Notice that for index and rules, there are Markdown files to generate HTML from. Page teams.html – that is mentioned in the menu – does not have a corresponding Markdown file.

Instead, it is generated via following command:

./bin/teams2md.sh teams.csv | cat header-teams.md - | pandoc --template template.html >teams.html

Note that items in teams.csv are separated by spaces and they are intended to be read with read -r team_id team_color team_name.

Further uses of Pandoc

Pandoc can be used even in more sophisticated ways. It supports conversion to and from LaTeX and plenty of other formats (try with --list-output-formats and --list-input-formats).

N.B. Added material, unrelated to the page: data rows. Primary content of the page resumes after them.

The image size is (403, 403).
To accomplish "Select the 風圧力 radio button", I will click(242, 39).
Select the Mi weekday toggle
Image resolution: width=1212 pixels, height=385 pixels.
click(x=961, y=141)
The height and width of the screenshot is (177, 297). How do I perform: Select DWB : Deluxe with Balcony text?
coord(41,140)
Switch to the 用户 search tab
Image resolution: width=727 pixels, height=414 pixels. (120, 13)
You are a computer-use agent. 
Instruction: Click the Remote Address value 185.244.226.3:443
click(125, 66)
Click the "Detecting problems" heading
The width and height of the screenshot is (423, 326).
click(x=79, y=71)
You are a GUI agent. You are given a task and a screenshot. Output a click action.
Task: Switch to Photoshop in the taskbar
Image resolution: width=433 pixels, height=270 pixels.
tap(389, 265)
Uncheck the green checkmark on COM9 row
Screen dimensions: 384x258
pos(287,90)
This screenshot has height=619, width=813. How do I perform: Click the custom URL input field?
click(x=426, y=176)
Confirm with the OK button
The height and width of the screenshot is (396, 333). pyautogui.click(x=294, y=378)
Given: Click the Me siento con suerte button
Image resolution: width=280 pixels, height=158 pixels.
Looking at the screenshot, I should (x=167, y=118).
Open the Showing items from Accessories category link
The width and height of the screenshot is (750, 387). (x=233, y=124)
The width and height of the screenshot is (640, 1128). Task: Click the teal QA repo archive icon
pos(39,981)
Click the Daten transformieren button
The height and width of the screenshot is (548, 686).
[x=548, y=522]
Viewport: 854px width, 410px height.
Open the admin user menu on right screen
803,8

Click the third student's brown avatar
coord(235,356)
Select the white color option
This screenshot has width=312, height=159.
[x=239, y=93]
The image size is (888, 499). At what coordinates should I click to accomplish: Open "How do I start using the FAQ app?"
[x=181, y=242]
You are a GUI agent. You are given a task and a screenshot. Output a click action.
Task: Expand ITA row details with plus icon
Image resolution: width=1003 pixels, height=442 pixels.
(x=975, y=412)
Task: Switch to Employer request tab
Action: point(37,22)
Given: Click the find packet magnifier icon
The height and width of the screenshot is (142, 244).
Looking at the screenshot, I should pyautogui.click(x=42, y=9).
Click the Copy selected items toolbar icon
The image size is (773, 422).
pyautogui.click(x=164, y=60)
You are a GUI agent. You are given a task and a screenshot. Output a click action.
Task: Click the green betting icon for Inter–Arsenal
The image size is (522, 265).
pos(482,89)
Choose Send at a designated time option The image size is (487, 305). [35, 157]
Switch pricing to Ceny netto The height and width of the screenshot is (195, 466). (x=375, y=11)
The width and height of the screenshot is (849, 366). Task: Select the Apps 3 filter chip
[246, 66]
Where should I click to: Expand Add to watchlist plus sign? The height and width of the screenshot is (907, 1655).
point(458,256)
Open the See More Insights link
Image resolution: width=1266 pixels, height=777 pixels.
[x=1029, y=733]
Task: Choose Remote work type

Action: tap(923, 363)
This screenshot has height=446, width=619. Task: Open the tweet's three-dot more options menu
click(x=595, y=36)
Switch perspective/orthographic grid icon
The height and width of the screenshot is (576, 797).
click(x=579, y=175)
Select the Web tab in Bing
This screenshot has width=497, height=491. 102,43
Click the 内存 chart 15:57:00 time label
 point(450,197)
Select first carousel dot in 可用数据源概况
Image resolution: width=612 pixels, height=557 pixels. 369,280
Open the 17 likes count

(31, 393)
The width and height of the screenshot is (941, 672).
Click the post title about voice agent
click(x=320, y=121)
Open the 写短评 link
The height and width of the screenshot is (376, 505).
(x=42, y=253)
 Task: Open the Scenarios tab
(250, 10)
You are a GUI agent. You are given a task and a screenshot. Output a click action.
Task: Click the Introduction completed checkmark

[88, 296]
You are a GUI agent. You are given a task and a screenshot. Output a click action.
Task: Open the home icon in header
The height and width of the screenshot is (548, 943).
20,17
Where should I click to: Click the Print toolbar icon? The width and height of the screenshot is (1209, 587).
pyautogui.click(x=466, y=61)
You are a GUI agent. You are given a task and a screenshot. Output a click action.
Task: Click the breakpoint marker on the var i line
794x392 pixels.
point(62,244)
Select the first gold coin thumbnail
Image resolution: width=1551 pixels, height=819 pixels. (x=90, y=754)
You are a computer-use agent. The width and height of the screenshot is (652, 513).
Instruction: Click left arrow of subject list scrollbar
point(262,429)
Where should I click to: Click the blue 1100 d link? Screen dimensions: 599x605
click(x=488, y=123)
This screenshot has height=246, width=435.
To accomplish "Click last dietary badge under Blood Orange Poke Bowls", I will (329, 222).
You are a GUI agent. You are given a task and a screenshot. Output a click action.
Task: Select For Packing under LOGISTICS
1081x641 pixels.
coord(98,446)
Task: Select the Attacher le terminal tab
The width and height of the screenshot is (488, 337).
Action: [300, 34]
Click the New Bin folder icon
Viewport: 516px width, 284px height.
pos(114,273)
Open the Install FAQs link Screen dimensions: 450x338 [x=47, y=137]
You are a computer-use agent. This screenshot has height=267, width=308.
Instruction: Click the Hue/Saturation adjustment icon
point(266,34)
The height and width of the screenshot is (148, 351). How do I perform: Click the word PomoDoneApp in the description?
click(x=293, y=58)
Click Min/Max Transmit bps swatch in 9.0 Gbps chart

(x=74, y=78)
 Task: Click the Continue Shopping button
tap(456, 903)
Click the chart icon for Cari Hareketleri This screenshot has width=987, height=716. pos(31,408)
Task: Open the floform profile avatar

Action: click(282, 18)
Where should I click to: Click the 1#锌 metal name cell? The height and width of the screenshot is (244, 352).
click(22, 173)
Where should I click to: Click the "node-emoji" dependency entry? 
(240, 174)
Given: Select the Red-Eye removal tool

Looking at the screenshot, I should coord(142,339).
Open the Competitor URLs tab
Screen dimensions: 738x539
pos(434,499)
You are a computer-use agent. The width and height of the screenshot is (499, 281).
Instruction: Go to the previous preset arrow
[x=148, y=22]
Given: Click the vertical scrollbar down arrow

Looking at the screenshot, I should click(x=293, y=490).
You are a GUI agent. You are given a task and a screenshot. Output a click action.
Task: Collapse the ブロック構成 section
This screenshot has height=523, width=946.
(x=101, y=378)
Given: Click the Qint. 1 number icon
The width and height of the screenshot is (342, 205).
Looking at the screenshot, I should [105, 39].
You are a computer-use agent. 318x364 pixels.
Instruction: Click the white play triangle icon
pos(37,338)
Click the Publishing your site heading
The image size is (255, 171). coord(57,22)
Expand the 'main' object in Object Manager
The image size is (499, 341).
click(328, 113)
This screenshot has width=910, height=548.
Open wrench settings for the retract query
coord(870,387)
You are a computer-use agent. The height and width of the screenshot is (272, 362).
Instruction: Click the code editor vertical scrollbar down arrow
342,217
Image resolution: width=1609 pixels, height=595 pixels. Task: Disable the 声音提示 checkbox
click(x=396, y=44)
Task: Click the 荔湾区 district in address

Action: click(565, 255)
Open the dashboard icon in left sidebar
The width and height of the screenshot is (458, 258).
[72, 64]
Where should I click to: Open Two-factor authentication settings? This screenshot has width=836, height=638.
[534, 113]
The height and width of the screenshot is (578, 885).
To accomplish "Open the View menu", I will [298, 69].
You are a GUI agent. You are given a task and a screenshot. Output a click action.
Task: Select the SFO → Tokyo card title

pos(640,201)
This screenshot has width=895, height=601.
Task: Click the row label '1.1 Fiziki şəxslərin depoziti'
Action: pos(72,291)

It can be also used as a universal Markdown parser with -t json (feel free to omit | json_reformat or replace it with | jq if you do not have json_reformat installed).

echo 'Hello, **world**!' | pandoc -t json | json_reformat

Build systems

The above steps for creating the simple tournament website serve as the main motivation for this lab.

While the above steps do not build an executable from sources (as is the typical case for software development), they represent a typical scenario.

Building a software usually consists of many steps that can include actions as different as:

  • compiling source files to some intermediate format
  • linking the final executable
  • creating bitmap graphics in different resolution from a single vector image
  • generating source-code documentation
  • preparing localization files with translation
  • creating a self-extracting archive
  • deploying the software on a web server
  • publishing an artefact in a package repository

Almost all of them are simple by themselves. What is complex is their orchestration. That is, how to run them in the correct order and with the right options (parameters).

For example, before an installer can be prepared, all other files have to be prepared. Localization files often depend on precompilation of some sources but have to be prepared before final executable is linked. And so on.

Even for small-size projects, the amount of steps can be quite high yet they are – in a sense – unimportant: you do not want to remember these, you want to build the whole thing!

Note that your IDE can often help you with all of this – with a single click. But not everybody uses the same IDE and you may even not have a graphical interface at all. Furthermore, you typically run the build as part of each commit – the GitLab pipelines we use for tests are a typical example: they execute without GUI yet we want to build the software (and test it too). Codifying this in a build script simplifies this for virtually everyone. (Note that we will discuss GitLab pipelines in the next lab.)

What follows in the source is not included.